As Laurent Le Mercier, Tosca's EMEA President, indicates, the previous model based on treating packaging as a consumable cost is becoming increasingly difficult to sustain. "Packaging has long been treated as a consumable cost, but that model is becoming harder to sustain. With regulation tightening alongside cost and labour pressures, reusable packaging is becoming core infrastructure. It enables businesses to reduce waste at source while improving cost predictability and operational resilience."
Moving away from the single-use model
According to Tosca, single-use packaging is associated with continuous raw material consumption, labour-intensive handling and repeated waste disposal. In a volatile cost environment, such dependencies are becoming a structural risk for operations. The alternative is reusable plastic packaging, which operates under a different model. Durable assets circulate through multiple use cycles, making it possible to move from a cost-per-unit approach to a more predictable cost-per-use model. At the same time, exposure to raw material price volatility and ongoing waste-related costs is reduced.
The company emphasises that pooling enables this model to scale. In managed networks, packaging assets are collected, inspected, cleaned, repaired and redeployed. In this way, packaging becomes a service embedded in day-to-day operations rather than a one-off purchase. Standardisation is also important and, according to Tosca, supports consistency across the supply chain, facilitates automation, improves load stability and reduces handling complexity, damage and process variability.

Compliance and operational resilience
Tosca notes that as regulatory requirements become more stringent, packaging decisions are increasingly linked not only to costs but also to legal compliance. The PPWR regulation introduces new expectations regarding reuse targets, durability and traceability, while Extended Producer Responsibility schemes are evolving towards taking lifecycle parameters and material impact into account. For companies relying on single-use systems, this means increasing exposure to higher fees, more complex reporting and the potential need to redesign existing solutions.

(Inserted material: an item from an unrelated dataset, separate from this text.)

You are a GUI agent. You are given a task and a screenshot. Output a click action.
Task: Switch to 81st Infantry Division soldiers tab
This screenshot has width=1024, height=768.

According to the company, reusable packaging and pooling systems can support compliance with these requirements by reducing waste at source, supporting traceability and enabling controlled, repeatable use across multiple cycles. At the same time, greater handling consistency and standardisation can reduce operational risk, including workplace injuries and product damage, while supporting more efficient transport and storage.

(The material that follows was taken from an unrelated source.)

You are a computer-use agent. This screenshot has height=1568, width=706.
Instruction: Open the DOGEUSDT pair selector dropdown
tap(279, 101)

A structural shift in packaging strategy
In Tosca's view, persistent cost pressure and increasing regulatory scrutiny mean that packaging is becoming a strategic rather than merely tactical decision. Reusable packaging is expected to offer a way to stabilise costs, reduce risk and adapt to changing regulatory requirements within a single system, positioning it as an important component of more resilient supply chains.
To discuss these developments in greater detail, Tosca has published a white paper titled The Business Case for Reusable Transport Packaging, in which it presents the trends affecting European supply chains in more detail.